**Stated task:** Reproduce the part of the data that opens with the line containing "Image resolution: width=800" and closes with the line containing "click(1148, 99)", both lines included, changing nothing.
** BEGIN Working data **
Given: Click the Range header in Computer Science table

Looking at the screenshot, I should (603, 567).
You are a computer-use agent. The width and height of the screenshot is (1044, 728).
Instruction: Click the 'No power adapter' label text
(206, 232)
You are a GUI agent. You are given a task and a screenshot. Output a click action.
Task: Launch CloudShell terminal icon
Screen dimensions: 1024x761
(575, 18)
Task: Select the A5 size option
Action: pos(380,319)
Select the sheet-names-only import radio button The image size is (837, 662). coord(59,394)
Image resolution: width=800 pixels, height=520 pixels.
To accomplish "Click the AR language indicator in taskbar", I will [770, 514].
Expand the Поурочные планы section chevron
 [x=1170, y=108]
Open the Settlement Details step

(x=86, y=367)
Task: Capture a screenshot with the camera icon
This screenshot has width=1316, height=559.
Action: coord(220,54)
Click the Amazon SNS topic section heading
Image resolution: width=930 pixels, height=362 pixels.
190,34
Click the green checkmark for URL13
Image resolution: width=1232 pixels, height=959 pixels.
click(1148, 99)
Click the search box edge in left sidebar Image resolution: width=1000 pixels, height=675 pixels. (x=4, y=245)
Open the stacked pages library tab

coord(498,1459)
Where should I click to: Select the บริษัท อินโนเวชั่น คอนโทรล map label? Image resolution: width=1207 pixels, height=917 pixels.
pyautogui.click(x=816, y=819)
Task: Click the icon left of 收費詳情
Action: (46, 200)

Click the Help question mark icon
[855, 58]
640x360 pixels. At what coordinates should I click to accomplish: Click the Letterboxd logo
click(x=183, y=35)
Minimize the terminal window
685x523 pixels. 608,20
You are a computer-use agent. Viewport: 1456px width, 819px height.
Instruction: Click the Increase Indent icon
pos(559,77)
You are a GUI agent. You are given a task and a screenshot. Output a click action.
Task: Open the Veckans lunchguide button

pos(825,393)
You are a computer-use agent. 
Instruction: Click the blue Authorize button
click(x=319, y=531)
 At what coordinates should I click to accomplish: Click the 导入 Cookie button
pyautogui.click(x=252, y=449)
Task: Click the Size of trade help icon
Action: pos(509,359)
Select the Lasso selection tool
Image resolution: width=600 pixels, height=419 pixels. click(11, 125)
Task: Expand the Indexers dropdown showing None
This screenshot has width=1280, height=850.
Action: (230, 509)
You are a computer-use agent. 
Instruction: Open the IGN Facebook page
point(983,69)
** END Working data **
**Problem solution:**
Image resolution: width=800 pixels, height=520 pixels.
To accomplish "Click the AR language indicator in taskbar", I will [770, 514].
Expand the Поурочные планы section chevron
 [x=1170, y=108]
Open the Settlement Details step

(x=86, y=367)
Task: Capture a screenshot with the camera icon
This screenshot has width=1316, height=559.
Action: coord(220,54)
Click the Amazon SNS topic section heading
Image resolution: width=930 pixels, height=362 pixels.
190,34
Click the green checkmark for URL13
Image resolution: width=1232 pixels, height=959 pixels.
click(1148, 99)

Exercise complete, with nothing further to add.